I asked Seahawks coach Pete Carroll for the nearest athletic comparable in his college or pro experience — my vote was for Seahawks Hall of Famer Kenny Easley, the best, and most ferocious, football athlete I’ve seen — and he came up with a good one: James Lofton, the Hall of Fame wideout from Stanford, whose 17-year career from 1978 to 1992 included four years in Buffalo (1989-92), when he teamed with Andre Reed in the Bills’ Super Bowl run.
“James had that marvelous look to him — so long, just statuesque almost, in the way he played,” he said. “They were just both gorgeous-looking players, kind of really stood out.
“But DK is different than that. This is a one-of-a-kind player.”
Taken with the sixth pick in the first round of the 1978 draft by Green Bay, Lofton was a sleek 6-3 and 192. Metcalf is almost 40 pounds heavier, like Kam Chancellor (6-3, 225). Which brings up the inevitable question: Any thought about using Metcalf a bit on defense, or special teams?

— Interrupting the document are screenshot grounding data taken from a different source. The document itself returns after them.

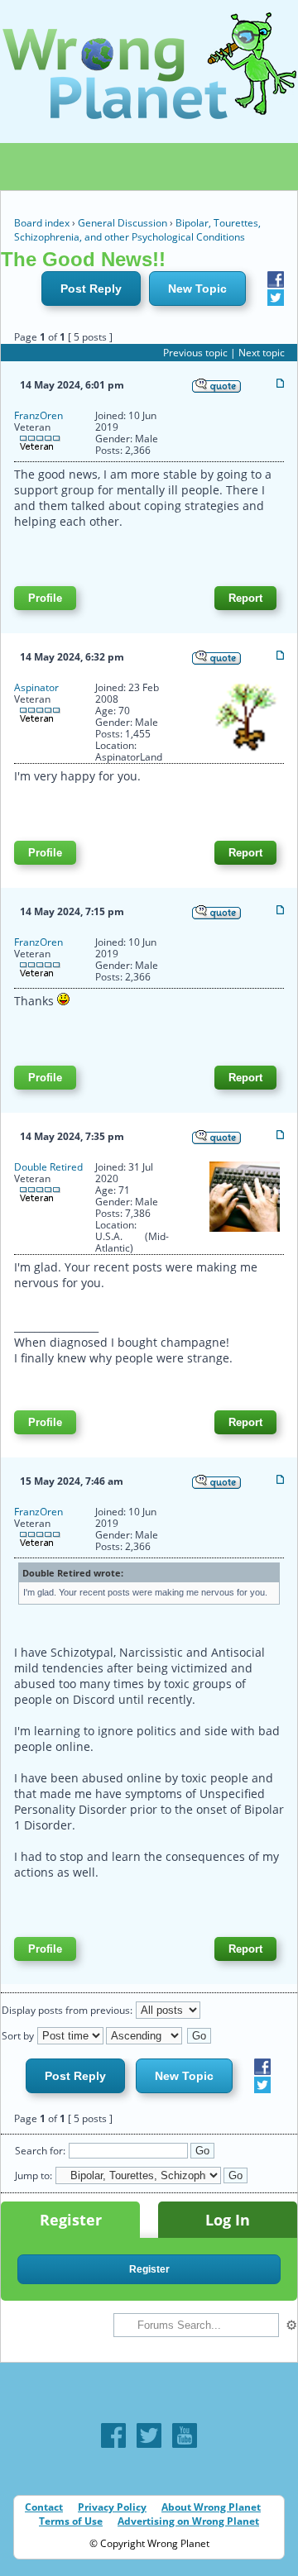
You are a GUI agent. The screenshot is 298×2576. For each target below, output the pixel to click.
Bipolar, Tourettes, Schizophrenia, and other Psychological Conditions (137, 230)
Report (245, 598)
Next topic (261, 353)
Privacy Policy (112, 2507)
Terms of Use (71, 2521)
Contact (44, 2507)
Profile (45, 598)
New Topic (197, 288)
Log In (227, 2220)
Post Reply (91, 288)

“Always, yeah,” Carroll said. “I’ve always thought about finding ways for DK to add in. He does some things for us; maybe someday, be able to help us.”
The son of offensive lineman Terrence Metcalf, who started 25 of 84 games with the Chicago Bears from 2002 to 2008, and in 2006, succeeded the Seahawks as NFC champions, DK has the athletic genes to attempt almost anything.
He said he played safety in his freshman year of high school in Oxford, Miss. In college at Mississippi, where he played just 21 games, he was used to block kicks. But that didn’t turn out well.
In the seventh game of his junior year against Arkansas, he injured his neck, which required season-ending surgery. He declared for the draft, but the injury was among the reasons scouts felt skittish about taking him, causing him to fall to the Seahawks.
“I was on the edge, rushing,” Metcalf said of the injury. “I got hit under the chin, trying for the block, and broke my neck.
“I don’t think (the Seahawks) are gonna try to do that to me anyway.”
Good point. Enthusiasm for one of the NFL’s greatest athletes should not override judgment. DeKaylin Zecharius Metcalf won’t turn 23 until Dec. 14, so there’s a lot of pass-catching ascendance to master first.
But he might consider leaping from behind the defensive line to become the first to catch a field goal attempt at launch. Then he can go full diva.